出た! 「声帯結節(けっせつ)」!

「新宿ボイスクリニック」はJR新宿駅を新宿区役所脇の出口から出て、靖国通りを花園神社方向に3、4分歩いた所にある。実に近い。この隣にあるビルは十数年前に結婚した時に写真を撮ったスタジオがあるビルダから妙になじみ深い場所でもある。確かあの時も近いからという理由だったような気がする。

 お決まりの初診手続きを終え、そこそこの待ち時間で診察室に呼び入れられると若い先生が待っていた。

「はい、どうなさいましたー?」

 一瞬「しまった」と思った。いや大した問題ではない。若くて小柄な先生が「八嶋智人」みたいな感じだったと言うだけの話である。後で考えたらメガネが目立っていただけでそんなに似てもいなかったのだが、ノリの軽さがあんな感じだった。

 普通だったらそれが「親しみやすさ」に通じたのかもしれないが、生活に関わる症状で三院を渡り歩いてきた私はとにかくナーバスになっていた。コミュニケーションしづらいくらい無愛想なドクターXに出て来られても困るが、その時の気分としてはなんて言うか、もっと落ち着いた威厳が欲しい気分だったのである。

「実はこれこれで……」

「じゃあ見てみましょう」

 何はともあれ「ストロボ・スコープ」である。「どうせ腫れてるのがわかる程度なんじゃないか」と思いつつ、撮られる事に慣れてきた自分を感じる。「あーーーー」と発声しながらも、撮影の瞬間に「おえっ」となるタイミングを微妙に外せるようになっていた。映った画像も「T診療所」の時よりはやや鮮明に見えた。

 ……と、発声中の動画が映った途端、先生が画面に顔を近づけた。

「ん? ……ほー、ははあ」

「なにか?」

「声帯の表面がちょっと、異常と言えば異常な……」

 一応「声の仕事」をしている人間だから、「声帯の異常」に関しては若干の知識がある。「ポリープ」だったらもっとはっきりと声がおかしくなる、としたら……

「それはもしや声帯結節ってヤツですか?」

「そうですねー、結節と言って良いでしょうねー」

 なんで先生がそんな煮え切らない答えになってしまったのかと言うと、私の「声帯結節」がちょっと変わっていたからだった。
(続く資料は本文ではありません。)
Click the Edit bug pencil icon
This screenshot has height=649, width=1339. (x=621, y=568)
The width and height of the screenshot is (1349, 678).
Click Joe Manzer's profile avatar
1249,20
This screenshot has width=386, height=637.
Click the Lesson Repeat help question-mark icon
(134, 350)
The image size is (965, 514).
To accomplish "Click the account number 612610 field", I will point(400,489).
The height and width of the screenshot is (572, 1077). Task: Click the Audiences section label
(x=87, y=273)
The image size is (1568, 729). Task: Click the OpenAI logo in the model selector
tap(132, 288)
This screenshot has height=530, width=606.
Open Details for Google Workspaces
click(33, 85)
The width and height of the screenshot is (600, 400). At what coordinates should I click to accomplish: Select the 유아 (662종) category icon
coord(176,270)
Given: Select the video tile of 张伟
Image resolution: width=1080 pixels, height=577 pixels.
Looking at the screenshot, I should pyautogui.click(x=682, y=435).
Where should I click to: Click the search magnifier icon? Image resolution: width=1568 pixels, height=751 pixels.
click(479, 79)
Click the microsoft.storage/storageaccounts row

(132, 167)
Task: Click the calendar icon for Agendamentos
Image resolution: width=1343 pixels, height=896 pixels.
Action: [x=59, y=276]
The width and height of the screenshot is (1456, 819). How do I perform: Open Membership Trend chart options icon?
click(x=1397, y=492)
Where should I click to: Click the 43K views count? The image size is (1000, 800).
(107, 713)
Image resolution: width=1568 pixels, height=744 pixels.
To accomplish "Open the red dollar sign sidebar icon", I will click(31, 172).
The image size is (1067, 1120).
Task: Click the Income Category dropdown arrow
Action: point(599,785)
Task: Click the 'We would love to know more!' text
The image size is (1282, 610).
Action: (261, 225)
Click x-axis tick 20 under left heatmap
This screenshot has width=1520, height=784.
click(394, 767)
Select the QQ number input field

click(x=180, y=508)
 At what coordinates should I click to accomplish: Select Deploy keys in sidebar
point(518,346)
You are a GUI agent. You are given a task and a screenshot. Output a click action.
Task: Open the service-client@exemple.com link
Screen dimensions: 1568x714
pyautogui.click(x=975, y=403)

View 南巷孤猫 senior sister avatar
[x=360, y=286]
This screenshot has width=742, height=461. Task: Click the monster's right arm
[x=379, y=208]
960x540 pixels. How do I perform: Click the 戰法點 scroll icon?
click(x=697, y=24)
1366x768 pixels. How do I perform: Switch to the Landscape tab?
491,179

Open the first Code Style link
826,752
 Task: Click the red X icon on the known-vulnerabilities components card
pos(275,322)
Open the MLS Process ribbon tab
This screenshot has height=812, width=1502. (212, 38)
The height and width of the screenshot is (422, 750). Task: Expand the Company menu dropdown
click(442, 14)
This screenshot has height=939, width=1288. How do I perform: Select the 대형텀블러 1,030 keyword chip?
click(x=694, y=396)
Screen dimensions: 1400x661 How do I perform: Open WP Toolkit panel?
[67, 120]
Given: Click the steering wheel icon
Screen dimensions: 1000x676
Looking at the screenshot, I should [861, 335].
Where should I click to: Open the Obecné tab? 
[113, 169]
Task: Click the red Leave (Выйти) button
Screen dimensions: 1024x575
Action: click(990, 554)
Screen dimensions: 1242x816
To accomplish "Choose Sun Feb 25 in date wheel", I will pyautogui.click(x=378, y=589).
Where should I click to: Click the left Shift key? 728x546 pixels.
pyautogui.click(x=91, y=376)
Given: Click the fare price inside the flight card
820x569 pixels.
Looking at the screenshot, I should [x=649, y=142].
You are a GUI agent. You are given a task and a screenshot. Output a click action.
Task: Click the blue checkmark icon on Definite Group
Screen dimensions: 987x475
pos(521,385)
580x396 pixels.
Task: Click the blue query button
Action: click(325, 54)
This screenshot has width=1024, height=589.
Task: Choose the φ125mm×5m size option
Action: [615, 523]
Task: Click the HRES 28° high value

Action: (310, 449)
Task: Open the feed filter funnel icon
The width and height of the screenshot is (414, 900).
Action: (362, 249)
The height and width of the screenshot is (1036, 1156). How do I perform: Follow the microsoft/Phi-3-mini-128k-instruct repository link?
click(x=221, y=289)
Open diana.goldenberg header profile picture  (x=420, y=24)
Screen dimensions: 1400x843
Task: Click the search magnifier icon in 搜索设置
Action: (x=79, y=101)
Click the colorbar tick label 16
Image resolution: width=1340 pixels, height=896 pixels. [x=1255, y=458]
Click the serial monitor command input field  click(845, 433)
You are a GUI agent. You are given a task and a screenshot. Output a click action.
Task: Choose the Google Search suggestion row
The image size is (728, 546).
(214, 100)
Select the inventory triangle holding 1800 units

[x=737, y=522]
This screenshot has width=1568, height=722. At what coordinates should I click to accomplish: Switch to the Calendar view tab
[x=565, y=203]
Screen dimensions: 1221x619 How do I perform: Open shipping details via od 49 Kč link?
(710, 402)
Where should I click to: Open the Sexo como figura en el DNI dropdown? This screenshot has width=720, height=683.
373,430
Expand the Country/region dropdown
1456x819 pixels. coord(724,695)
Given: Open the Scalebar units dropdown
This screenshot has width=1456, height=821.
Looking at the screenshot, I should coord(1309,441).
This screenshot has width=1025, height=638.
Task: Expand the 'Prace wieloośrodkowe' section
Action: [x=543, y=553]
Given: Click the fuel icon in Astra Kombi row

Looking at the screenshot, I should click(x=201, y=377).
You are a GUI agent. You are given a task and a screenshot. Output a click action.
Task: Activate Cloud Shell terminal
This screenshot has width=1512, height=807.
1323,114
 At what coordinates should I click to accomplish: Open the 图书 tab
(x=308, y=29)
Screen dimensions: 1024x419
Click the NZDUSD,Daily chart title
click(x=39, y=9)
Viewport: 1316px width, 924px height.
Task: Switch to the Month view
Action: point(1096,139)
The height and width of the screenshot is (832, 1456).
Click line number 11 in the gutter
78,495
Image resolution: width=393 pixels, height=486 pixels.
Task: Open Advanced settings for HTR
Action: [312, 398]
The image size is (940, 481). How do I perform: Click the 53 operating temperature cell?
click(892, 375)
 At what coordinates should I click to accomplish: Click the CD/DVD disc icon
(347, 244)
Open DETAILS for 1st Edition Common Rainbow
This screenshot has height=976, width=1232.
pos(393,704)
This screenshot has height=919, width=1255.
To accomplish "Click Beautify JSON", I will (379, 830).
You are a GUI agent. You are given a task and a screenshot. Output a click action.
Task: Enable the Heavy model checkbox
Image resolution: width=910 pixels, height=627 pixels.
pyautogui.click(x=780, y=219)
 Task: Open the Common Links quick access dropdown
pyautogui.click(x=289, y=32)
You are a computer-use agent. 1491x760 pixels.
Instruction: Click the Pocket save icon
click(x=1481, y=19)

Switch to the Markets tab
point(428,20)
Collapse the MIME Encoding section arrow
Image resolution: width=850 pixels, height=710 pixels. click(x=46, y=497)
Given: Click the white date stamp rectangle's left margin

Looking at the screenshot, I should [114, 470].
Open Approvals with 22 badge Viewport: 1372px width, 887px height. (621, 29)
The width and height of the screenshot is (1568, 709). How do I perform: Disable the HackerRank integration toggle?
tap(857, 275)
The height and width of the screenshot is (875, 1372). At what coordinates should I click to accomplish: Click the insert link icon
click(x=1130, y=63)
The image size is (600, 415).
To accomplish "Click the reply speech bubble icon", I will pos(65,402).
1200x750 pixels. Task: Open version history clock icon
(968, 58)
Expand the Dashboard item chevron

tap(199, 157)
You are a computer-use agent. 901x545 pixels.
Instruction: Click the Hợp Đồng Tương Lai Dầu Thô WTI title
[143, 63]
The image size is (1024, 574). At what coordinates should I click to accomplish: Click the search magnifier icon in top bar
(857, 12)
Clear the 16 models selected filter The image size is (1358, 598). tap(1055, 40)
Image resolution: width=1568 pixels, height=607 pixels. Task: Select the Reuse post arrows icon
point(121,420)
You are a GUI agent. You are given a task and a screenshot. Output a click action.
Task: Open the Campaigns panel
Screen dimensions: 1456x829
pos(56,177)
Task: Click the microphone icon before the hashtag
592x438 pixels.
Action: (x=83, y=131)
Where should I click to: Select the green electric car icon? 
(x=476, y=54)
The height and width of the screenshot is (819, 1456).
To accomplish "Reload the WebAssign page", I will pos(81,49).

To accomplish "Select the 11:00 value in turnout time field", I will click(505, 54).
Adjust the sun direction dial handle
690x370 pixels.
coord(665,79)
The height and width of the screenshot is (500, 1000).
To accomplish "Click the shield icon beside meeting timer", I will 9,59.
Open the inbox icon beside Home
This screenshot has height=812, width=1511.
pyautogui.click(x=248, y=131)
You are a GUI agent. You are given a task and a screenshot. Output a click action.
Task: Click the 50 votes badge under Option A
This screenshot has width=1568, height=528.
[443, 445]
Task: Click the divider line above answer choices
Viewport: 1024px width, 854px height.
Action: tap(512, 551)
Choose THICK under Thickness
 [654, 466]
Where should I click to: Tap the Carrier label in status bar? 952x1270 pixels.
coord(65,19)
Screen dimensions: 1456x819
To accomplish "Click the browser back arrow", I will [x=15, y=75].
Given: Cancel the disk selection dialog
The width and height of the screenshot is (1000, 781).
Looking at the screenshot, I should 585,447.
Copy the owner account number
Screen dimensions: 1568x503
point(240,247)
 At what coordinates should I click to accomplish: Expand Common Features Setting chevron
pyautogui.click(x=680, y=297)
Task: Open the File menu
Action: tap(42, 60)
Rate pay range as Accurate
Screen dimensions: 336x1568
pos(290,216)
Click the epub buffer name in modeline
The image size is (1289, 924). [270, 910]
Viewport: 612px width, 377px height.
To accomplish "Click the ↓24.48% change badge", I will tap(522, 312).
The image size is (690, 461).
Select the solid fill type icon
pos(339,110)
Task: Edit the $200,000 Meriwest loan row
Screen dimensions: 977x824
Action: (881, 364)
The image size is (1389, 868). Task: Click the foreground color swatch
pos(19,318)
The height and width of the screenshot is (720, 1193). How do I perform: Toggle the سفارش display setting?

「声帯」とは、2つの粘膜がV字型に組み合わさった器官である。そしで「声帯結節」とは、普通はV字の指で言うと根元の方の両側にできる物なのだ。ところが私の場合は異変が片側だけ。しかも普段はスコープから見ると「ちょっと裏」にあって、声を出した時にのみやや前に表れるという、何とも半端な状態だったのである。

 忙しい「T診療所」では見つからなかったはずだ、と、ちょっとフォローしておこう。

 ともあれ、

 半端だろうがなかろうが、結節しているからには「声帯結節」である。

「病名」が判明して、ついに戦う相手が見えてきた。